At precisely the moment when 70,000 fans — give or take a few thousand, depending on the location — hold their breath, Rob Bironas lets his out.
“It just happens naturally when you punch the ball,” Bironas said. “It optimizes the oxygen level of the muscle at the point of impact. … I take a breath in on my way to the ball and then keep my fingers crossed that it goes through.”
There’s been no shortage of breathless moments in Bironas’ six-year career (see story below), during which he has made nine game-winning kicks — including a franchise-record 60-yard field goal against Indianapolis in 2006.
Everything that happens before Bironas empties his lungs is the result of reduplication.

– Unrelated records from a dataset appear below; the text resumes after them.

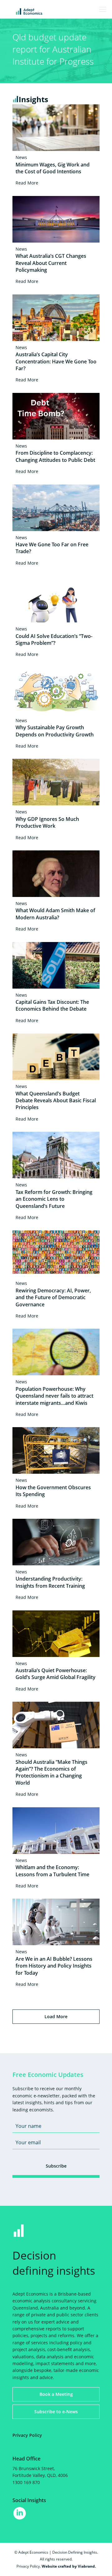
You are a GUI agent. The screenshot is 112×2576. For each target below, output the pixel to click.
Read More (27, 183)
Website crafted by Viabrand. (69, 2566)
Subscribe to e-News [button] (56, 2411)
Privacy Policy (27, 2435)
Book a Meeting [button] (56, 2394)
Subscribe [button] (56, 2166)
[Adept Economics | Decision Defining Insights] (45, 11)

The manner in which he lines up in relation to the holder, the timing required with the snapper and holder (1.3 seconds from snap to kick), the stride he takes into the kick and the spot on his foot with which he strikes — none of it allows for much wiggle room.
Bironas’ ability to do the same thing over and over has much to do with a different kind of consistency: He is set to start his seventh consecutive season as the Titans’ kicker, an unusually lengthy stay at that position.
“Some teams go through three or four in a year,” special teams coach Alan Lowry said. “… There’s a lot of guys with really good legs, but consistency is going to separate them. I think that’s where he has excelled — he has been really consistent over the years.”
Bironas has led the team in scoring each of the past six seasons. If he does so again this season, he’ll tie Hall of Famer George Blanda for the second-longest streak in franchise history. Blanda was the Houston Oilers’ top point-producer in their first seven seasons of existence. Only Al Del Greco (nine seasons) has had a longer run.
Already, Bironas is only the second player in franchise history with more than 100 points in at least four straight seasons, a streak he carries into this fall. He ranks second to Del Greco in all-time scoring, and enters this season fourth all-time in the NFL for field goal percentage at 85.6 percent.
Bironas has missed just two of 207 career extra-point attempts and none since his rookie season. He has not missed a field goal attempt from inside 30 yards in the past three seasons and has made at least one from 50 yards or more in every one of his six campaigns.
“He has made the big kicks for us,” coach Mike Munchak said. “We have put a lot of pressure on him the last so many years, especially the last couple of years when we were not finishing drives.”
Bironas has been able to breathe easier during the current training camp because — even with an expanded roster — franchise officials opted not to bring in anyone to kick against him. Other than regular consultation with Lowry — the only position coach Bironas has had — he often is left to his own devices.
As with everything else, though, Bironas keeps the same mindset every time he takes the field.
“If I don’t do my job, they’ll replace me — bottom line,” he said. “If receivers don’t catch balls, they replace them; if the quarterback doesn’t do his job, they’ll replace him; if the running back doesn’t pick up yards, guys miss tackles or miss blocks, there’s going to be somebody standing there waiting to take your job.
“I’m always trying to do better out there and do my job well,” Bironas said.
Rob Bironas was 27 years old when he pondered retirement. Then he ended up with the Tennessee Titans.
When he set out to become a kicker in the National Football League, Bironas gave himself a deadline, based on age, at which point he either would be established or pursue something else.
“In my mind, 28 years was the age,” he said. “I was taking steps each year to get closer to being in this league. So 28 was the number, but it could have been extended past that.
“I was glad to get on here with the Titans when I was 27.”
Bironas secured the job in a 2005 training camp battle with Ola Kimrin, who came in as the favorite. Kimrin had kicked in five games for Washington the previous season. Bironas had been in training camp with three different teams (Green Bay, Tampa Bay and Pittsburgh) during the previous three years, but his only actual game experience was with the Arena Football League and AF2.
Now, at age 33, Bironas is poised to start his seventh season with Tennessee, and retirement looks farther away than ever.
The man he replaced, Al Del Greco, kicked until he was 42. Three of the NFL’s top six scorers last season were 35 or older, and several veteran kickers well on their way to 40 got new contracts for the start of this season.
“[David] Akers and [Adam] Vinatieri and [Ryan] Longwell … guys are 37, 38 years old and signing three- or four-year deals. So teams are signing [kickers] into their 40s these days. I’ll keep playing as long as they want me on the field doing my job well.
“We’ll see how well I’m doing, how the body is feeling. I’d like to do it as long as I love doing it and I am having fun.”